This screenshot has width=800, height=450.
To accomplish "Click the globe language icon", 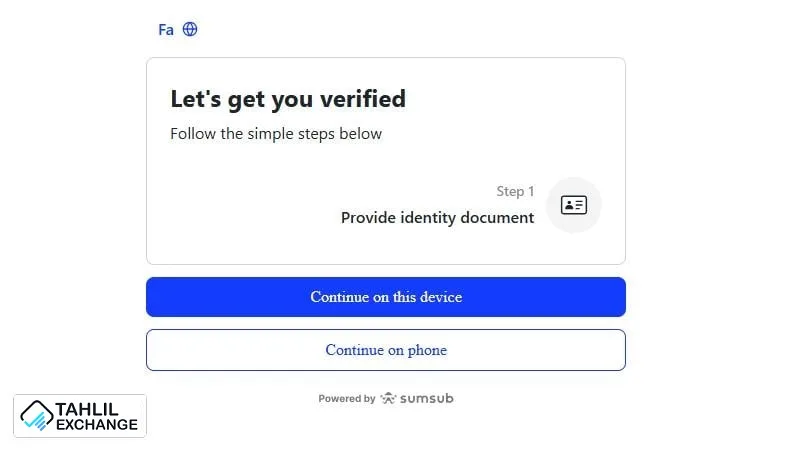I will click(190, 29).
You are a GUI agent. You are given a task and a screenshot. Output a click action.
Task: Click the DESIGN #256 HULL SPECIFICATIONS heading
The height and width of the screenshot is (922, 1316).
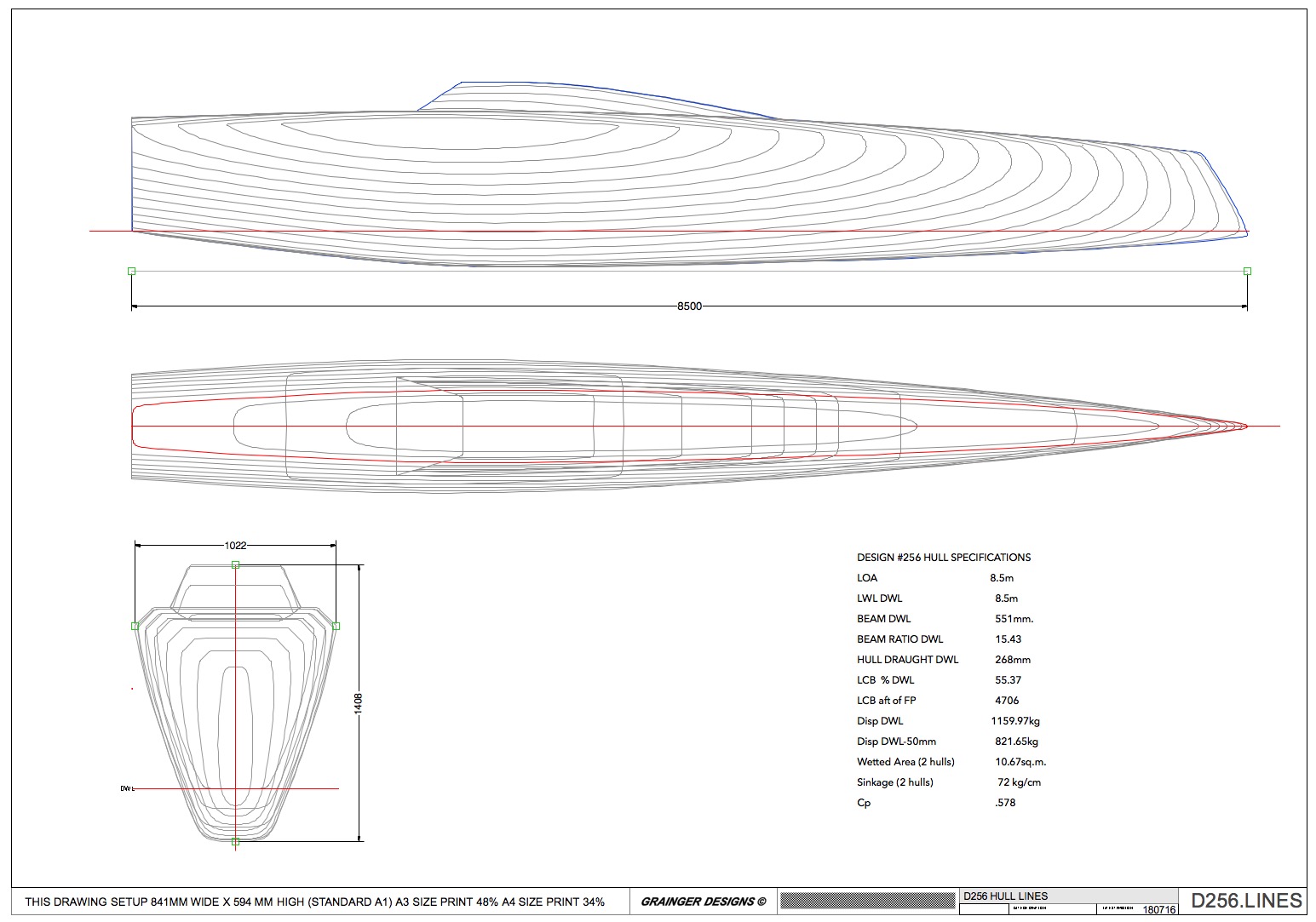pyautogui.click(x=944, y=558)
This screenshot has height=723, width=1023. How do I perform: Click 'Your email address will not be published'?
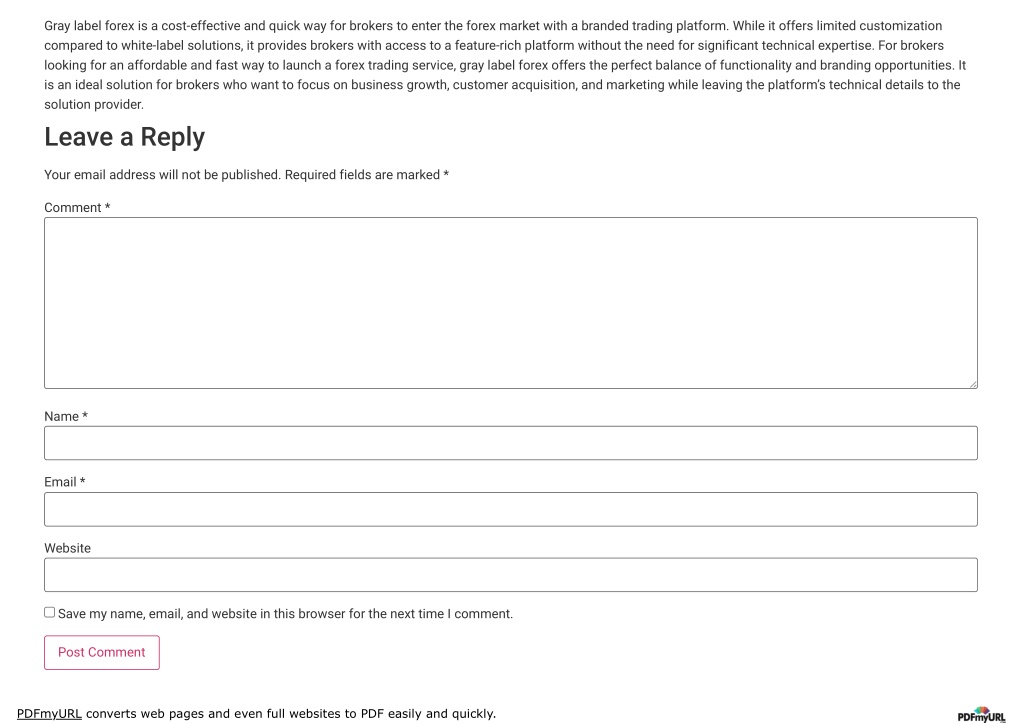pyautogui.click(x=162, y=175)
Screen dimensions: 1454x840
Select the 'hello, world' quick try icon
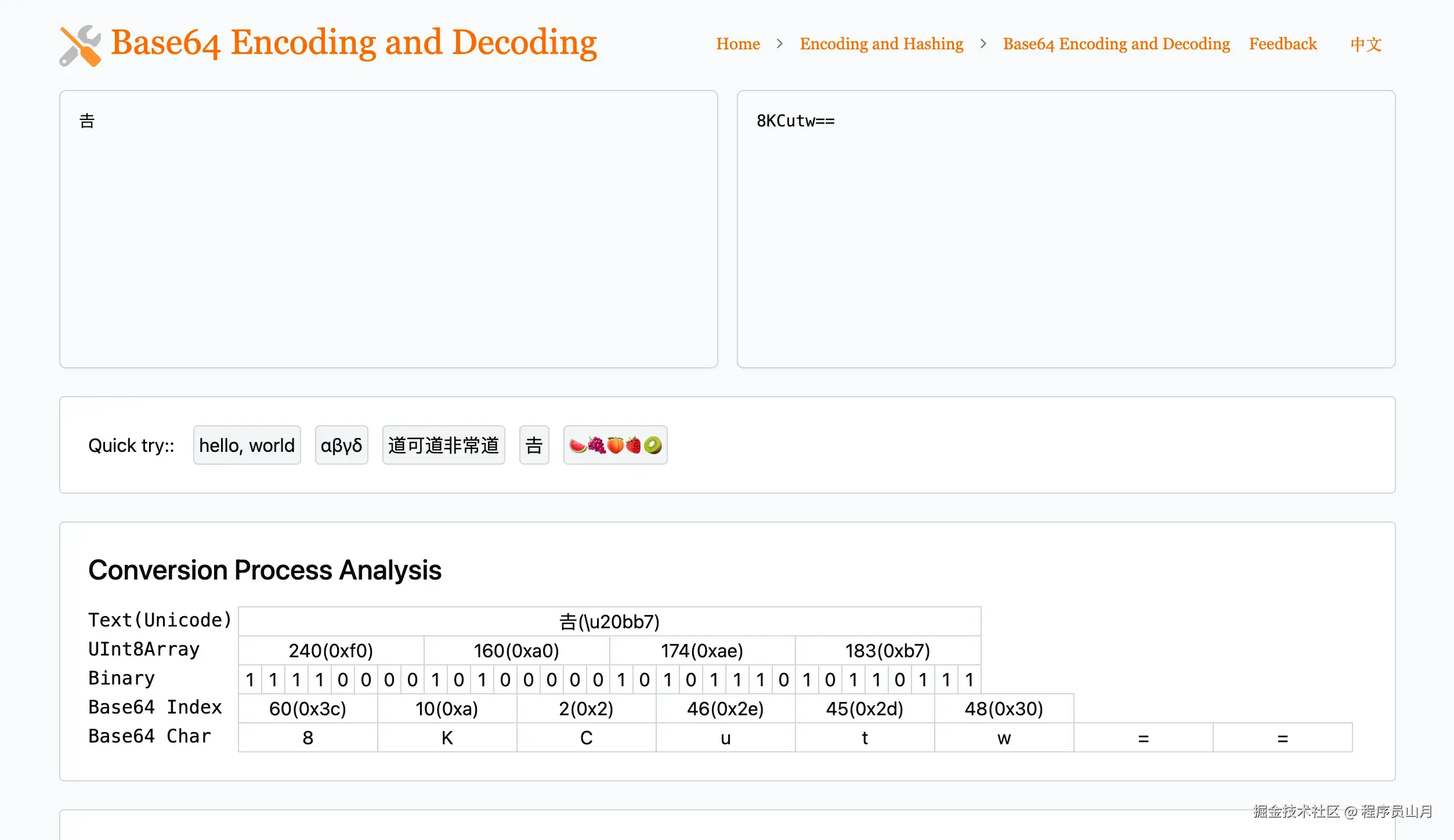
● ● ● ● ● ● ●
TRY IT |
Excluding pictures, copy exactly the lines from the line containing "You are a GUI" through the last line of the data, inclusive.

EXPECTED OUTPUT |
You are a GUI agent. You are given a task and a screenshot. Output a click action.
Task: Click the DESIGN #256 HULL SPECIFICATIONS heading
The height and width of the screenshot is (922, 1316).
pyautogui.click(x=944, y=558)
This screenshot has height=723, width=1023. How do I perform: Click 'Your email address will not be published'?
pyautogui.click(x=162, y=175)
Screen dimensions: 1454x840
Select the 'hello, world' quick try icon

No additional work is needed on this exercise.